Comme la guérison de la cornée nécessite également une croissance cellulaire accrue, ils ont décidé d'essayer cette espèce PG dans les cellules cornéennes. Ils ont découvert que le DOPG stimulait la guérison d'une couche de cellules de la cornée rayée d'environ 40%, tandis qu'un mélange de PG dérivés d'oeufs inhibait en fait la guérison d'environ 30%. Chez les souris dont la capacité de guérison est altérée, les blessures étaient environ 50% plus petites 28 heures après le traitement au DOPG et la guérison a également été considérablement améliorée chez les souris saines.

Les scientifiques ont découvert que des doses plus élevées de DOPG entraînaient en fait une cicatrisation plus faible et veulent maintenant trouver la dose optimale, ce que la nouvelle subvention leur permettra de poursuivre, ainsi qu'un calendrier optimal pour le dosage.

L'effet apparent du DOPG peu étudié sur les récepteurs de type péage est une découverte relativement nouvelle, mais les scientifiques soupçonnent, et exploreront plus avant, qu'au moins une façon dont le DOPG fonctionne pour inhiber l'activation des récepteurs de type péage dans la cornée passe par leur co- récepteur CD 14, qui est bon pour détecter les bactéries en reniflant les grosses molécules à l'extérieur de la bactérie.
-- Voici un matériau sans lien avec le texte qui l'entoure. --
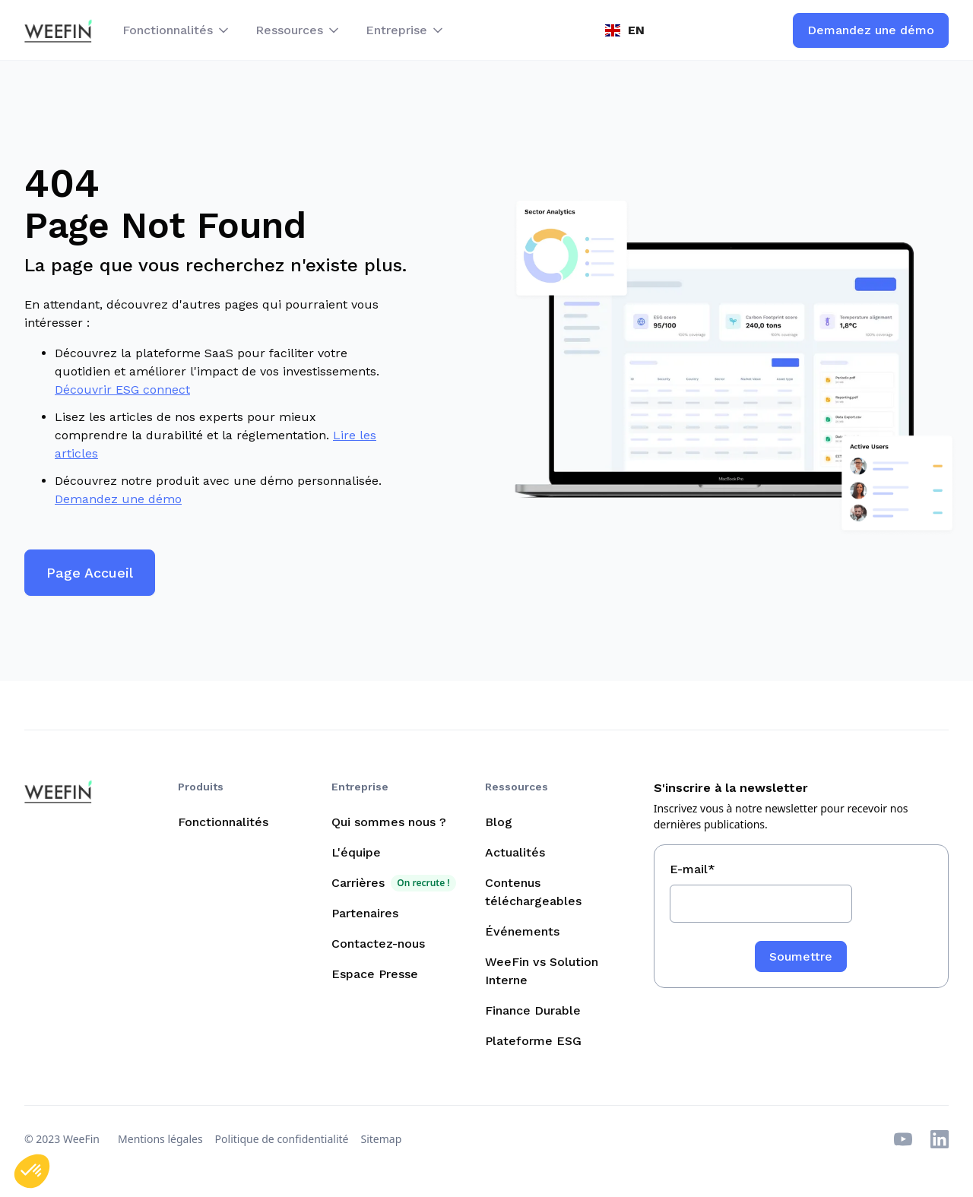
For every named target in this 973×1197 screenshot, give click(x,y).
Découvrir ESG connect (122, 389)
Bien qu'il existe des différences définitives, la peau et la cornée contiennent toutes deux de nombreux types de cellules similaires et expriment beaucoup de protéines similaires, note Bollag. « Ils répondent à beaucoup des mêmes choses », dit-elle.

La façon dont les cellules sont stratifiées est une différence claire, la cornée étant transparente, note Watsky. Comme la peau du corps, la cornée offre une protection barrière à l'œil, mais ici, elle doit être claire pour permettre une vision claire. «C'est la partie réfractive la plus forte de l'œil, donc si la lumière n'y pénètre pas, elle n'atteint pas la rétine et vous ne voyez pas», explique Watsky. La cornée et la paupière interne sont également censées être lisses.

Aujourd'hui, un traitement commun pour les lésions cornéennes pourrait inclure des antibiotiques topiques pour lutter contre l'infection et un corticostéroïde pour lutter contre l'inflammation. Comme avec tout médicament, il y a des effets secondaires, qui dans ce cas incluent le glaucome aigu – et potentiellement aveuglant – des stéroïdes topiques ainsi qu'un risque accru d'infection dans cette danse de médicaments où l'un combat l'infection et une autre inflammation, un phénomène naturel partie de la lutte de l'organisme contre l'infection.

La recherche récemment publiée a été financée par le National Eye Institute.

Les scientifiques notent que le PG est déjà ajouté à plusieurs produits oculaires existants, y compris les traitements en vente libre pour les yeux secs et un médicament sur ordonnance pour la dégénérescence maculaire.

Les blessures cornéennes peuvent résulter de choses apparemment inoffensives comme un frottement vigoureux, des yeux très secs, le port de lentilles de contact trop longues ou des grains de sable ou de poussière de béton errants. Les larmes, qui devraient constamment baigner nos yeux, ont des composants qui lubrifient, combattent les infections et facilitent la guérison, notent les enquêteurs.

Pour la plupart d'entre nous, une égratignure relativement superficielle devrait guérir avant même qu'une blessure cutanée ne le soit.

La cornée est l'un des tissus les plus innervés du corps – un mécanisme de défense naturel qui devient clair lorsque nous ne pouvons même pas ignorer un seul cil errant dans l'œil, dit Watsky.

Le cil lui-même ne causera probablement pas de blessure, mais quelque chose d'aussi petit que cela, quelque chose d'aussi insignifiant que cela, pourrait causer une blessure, nous devons donc savoir comment en prendre soin. « 

Mitchell Watsky, doyen de la Graduate School de l'Université Augusta et professeur au Département de biologie cellulaire et d'anatomie du Collège médical de Géorgie

La source:

Collège médical de Géorgie à l'Université Augusta

Référence de la revue:

Bollag, W.B., et al. (2020) Le dioléoylphosphatidylglycérol accélère la guérison des plaies épithéliales cornéennes. Ophtalmologie d'investigation et sciences visuelles. doi.org/10.1167/iovs.61.3.29.